The Q50 proves to be a fantastic value while being very enjoyable to drive.
Sedans are becoming a dying breed, and further still are the ones that actually feel like something you want to drive. As manufacturers look for ways to cut weight, improve fuel economy, and minimize cabin noise, a lot of them lose the feeling of a good old-fashioned family sedan. The 2019 Infiniti Q50 Signature Edition still has that classic feel, while employing modern tech under the hood and in the cabin.
The Q50 line was refreshed in 2018, but coming in to the 2019 model year for Canada Infiniti has pared down the available powertrains from four, to just the two iterations of the 3.0L twin-turbocharged V6 engine across four trim levels. The Signature trim is the second tier in the trim lineup, striking a happy balance between luxury features and sporty upgrades. Across the board, all Q50 models get all-wheel-drive as standard equipment, along with luxury features such as remote start, keyless entry, sunroof and LED headlights. The base 3.0t Luxe model has an MSRP of $44,995.
Stepping up to the Signature Edition with an MSRP of $46,495 comes along with some visual and seat upgrades for the minimal price bump. 19” wheels, leather sport seats that have power lumbar and torso bolsters, thigh extensions in both front seats, different bumpers as well as a spoiler, along with unique badging and aluminum trim all come with the $1,500 price increase. Add another $750 for pearl paint for an as-tested MSRP of $47,245.
Located in the center of the dashboard are two touchscreens. The upper eight-inch screen is reserved for navigation duty, while the seven-inch screen below it handles media and HVAC duties, as well as additional views for navigation if needed. There is no Android Auto or Apple CarPlay connectivity available on the Q50, but the built-in navigation has voice command as well as a live concierge system available through Infiniti Canada’s monthly subscription.
Flanking the screens on either side are the air vents as well as physical climate control buttons that are easy to use. Separating all of this from the leather wrapped dash is a very nicely textured aluminum trim resembling metal mesh that brings a bit of a rugged feel to balance out the soft leather. The front seats are very comfortable, thanks to the upgraded adjustments and bolstering available in the Signature trim. The rear seats echo this comfort level for two adult passengers, with the middle position doing the best it can with the tall driveshaft tunnel in the way.
Trunk space is acceptable for a sedan. A wide opening allows for large items to be loaded with ease, and the rear seats can fold down as well as having a lockable pass-through in the middle. Due to the all-wheel-drive system, the rear wheel wells are fairly large and take up a lot of the usable trunk space near the seats. This ultimately means that you might have a hard time stuffing that third suitcase in there before the airport run.
The new twin-turbo 3.0L VR-series V6 engine might not have the unique throaty sound of the VQ it replaces, but it puts out a decent growl that lets you know it means business while burning less fuel.

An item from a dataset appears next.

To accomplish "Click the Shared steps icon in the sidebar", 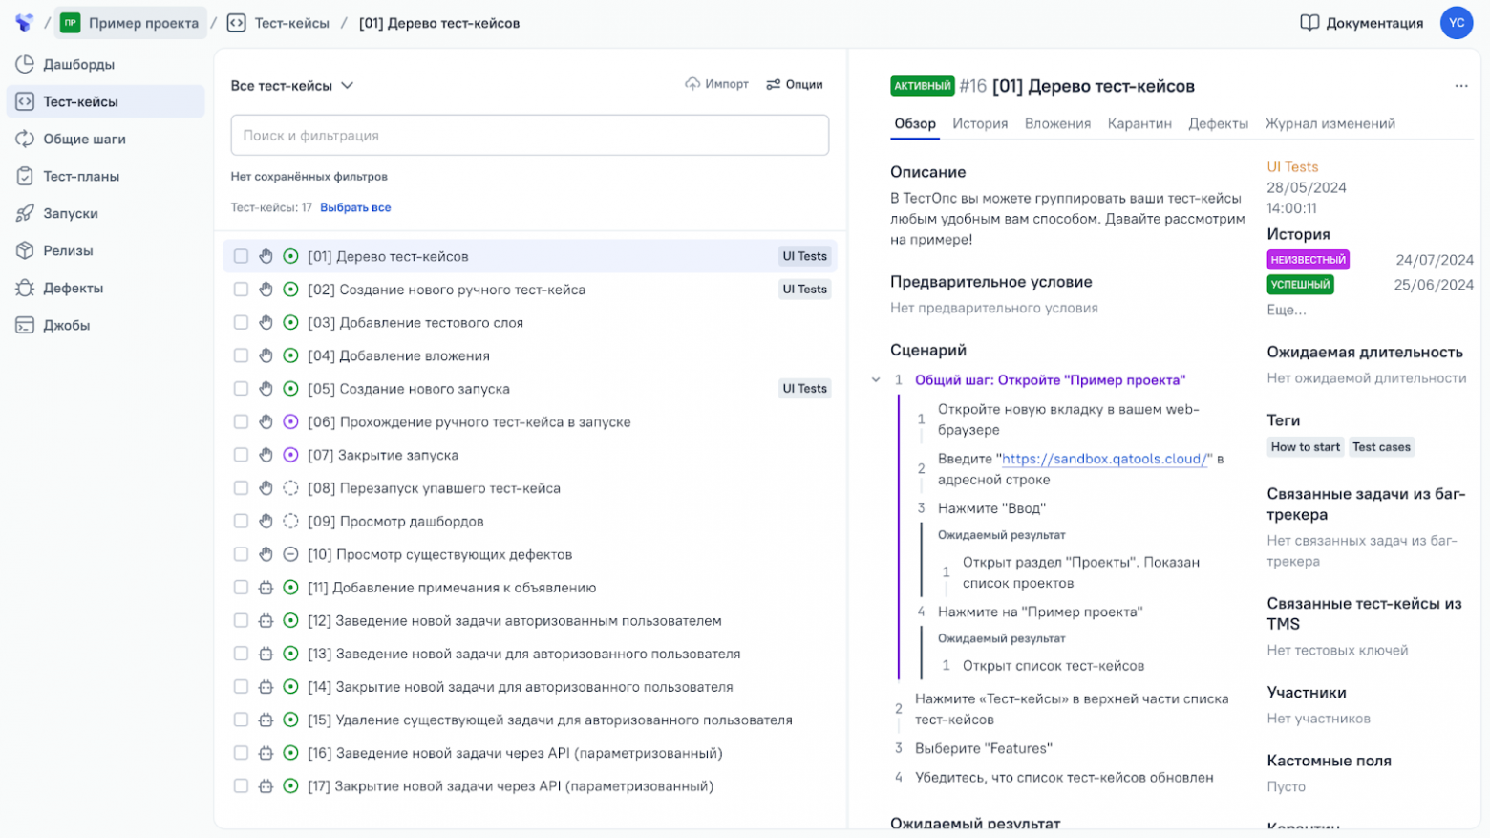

Rated for 300 horsepower at 6,400RPM and 295 lb-ft. of torque available from 1,600RPM through 5,200RPM, the torquey VR V6 is not lacking in punchy acceleration. There is no need here to spend the extra coin for the 400 horsepower Red Sport (reviewed here) unless you feel a need for speed or have a need for bragging rights.
The only transmission choice on the Q50 is a seven-speed automatic that is very nicely matched to the VR engine. Shifts are quick and responsive, but unlike the Sport trim levels, the Luxe and Signature trims do not get steering wheel mounted paddle-shifters that would make the Q50 even more fun to drive.
Being a premium-fuelled all wheel drive V6 sedan, fuel economy numbers are not expected to be stellar. The 2019 Q50 Signature manages to perform at a decent 12.4L/100km in the city, 8.7L/100km on the highway and 10.8L/100km combined. What is interesting to note is that these numbers are nearly identical to those of the previous generation Q50 with a rear-drive powertrain, which would have been more fuel-efficient than the AWD model tested here.
Competition for the Q50 comes from other luxury brands, as well as from its own Sport trim level (reviewed here), which offers very different driving dynamics. Fellow Japanese competitors are the front-drive Lexus ES350 (reviewed here) and the Acura TLX. German mainstays like the BMW 3-series and the Mercedes C-Class remain worthy rivals. Lastly, the Genesis G70, last year’s DoubleClutch.ca Car of the Year, with its punchy 3.3L twin-turbo engine remains a very strong competitor for the Q50.
The 2019 Infiniti Q50 3.0t Signature proves to be a fantastic value while being very enjoyable to drive. Sport models come along with steer-by-wire adaptive steering and suspension setups that take away from what gives this car its classic sedan character. Buyers shouldn’t kid themselves that this car is ever going to be driven on a race track and just enjoy the car for what it is: a great driving sedan that is ready for whatever Canada throws at it.